The letter that the TSA doesn't want you to read - Once again, this letter was written by Drs John Sedat Ph.D., David Agard, Ph.D., Marc Shuman, M.D., Robert Stroud, Ph.D., all from the University of California. Here is their background as described in the letter: Dr. Sedat is a Professor Emeritus in Biochemistry and Biophysics at the University of California, San Francisco, with expertise in imaging. He is also a member of the National Academy of Sciences. The other cosigners include Dr Marc Shuman, and internationally well known and respected cancer expert and UCSF professor, as well as Drs David Agard and Robert Stroud, who are UCSF Professors, X-ray crystallographers, imaging experts and NAS members. Here are the highlights of the letter along with my comments and explanations: "We are writing to call your attention to serious concerns about the potential health risks of the recently adopted whole body backscatter X-ray airport security scanners. This is an urgent situation as these X-ray scanners are rapidly being implemented as a primary screening step for all air travel passengers." Translation: The naked body scanners may be dangerous to your health. "Our overriding concern is the extent to which the safety of this scanning device has been adequately demonstrated. This can only be determined by a meeting of an impartial panel of experts that would include medical physicists and radiation biologists at which all of the available relevant data is reviewed." Translation: The safety of these naked body scanners has never been demonstrated, and especially not by an independent panel of qualified scientists.
"The physics of these X-rays is very telling: the X-rays are Compton-Scattering off outer molecule bonding electrons and thus inelastic (likely breaking bonds)."
Translation: The ionizing radiation emitted by these devices can alter your DNA.
"Unlike other scanners, these new devices operate at relatively low beam energies (28keV).
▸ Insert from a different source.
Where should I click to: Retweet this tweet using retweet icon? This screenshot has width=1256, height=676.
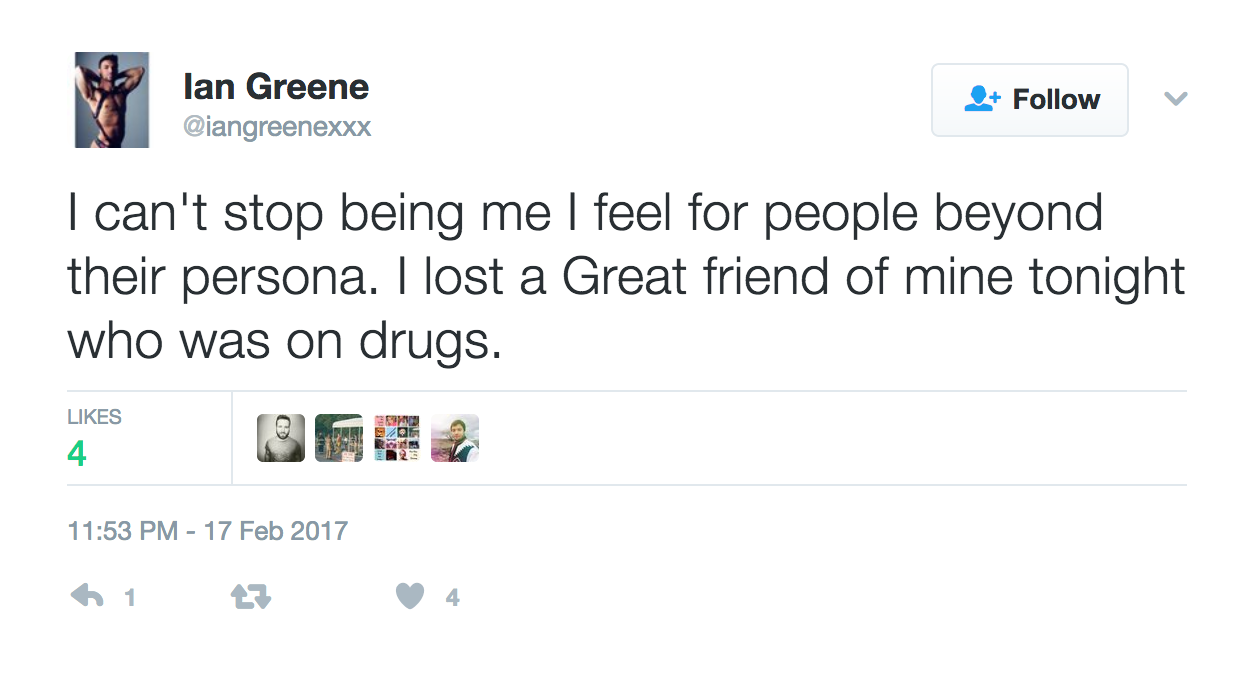point(251,597)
The majority of their energy is delivered to the skin and the underlying tissue. Thus, while the dose would be safe if it were distributed throughout the volume of the entire body, the dose to the skin may be dangerously high."
Translation: The danger of these devices is significantly higher than what might be assumed from the TOTAL radiation emissions. This is why those who claim "you get more radiation just from flying" are flat-out wrong in their conclusions.
"This comparison is very misleading: both the air travel cosmic ray exposure and chest X-rays have much higher X-ray energies and the health consequences are appropriately understood in terms of the whole body volume dose. In contrast, these new airport scanners are largely depositing their energy into the skin and immediately adjacent tissue, and since this is such a small fraction of body weight / volume, possibly by one to two orders of magnitude, the real dose to the skin is now high."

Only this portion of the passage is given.